Activity. Using the records that appear below, write out exactly the lines from the one with "You are a GUI" through the one with "Select the Meeting", keeping both end lines.
+++ Material for the task +++
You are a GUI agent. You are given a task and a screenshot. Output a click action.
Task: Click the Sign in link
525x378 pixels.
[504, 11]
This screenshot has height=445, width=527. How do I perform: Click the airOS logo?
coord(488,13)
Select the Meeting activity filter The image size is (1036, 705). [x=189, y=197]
+++
+++ Material for the task +++
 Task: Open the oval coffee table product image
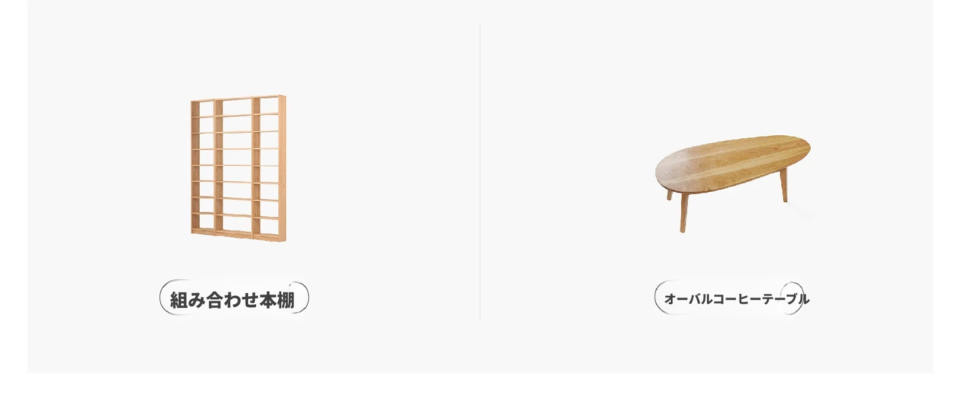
+++
Answer area.
You are a GUI agent. You are given a task and a screenshot. Output a click action.
Task: Click the Sign in link
525x378 pixels.
[504, 11]
This screenshot has height=445, width=527. How do I perform: Click the airOS logo?
coord(488,13)
Select the Meeting activity filter The image size is (1036, 705). [x=189, y=197]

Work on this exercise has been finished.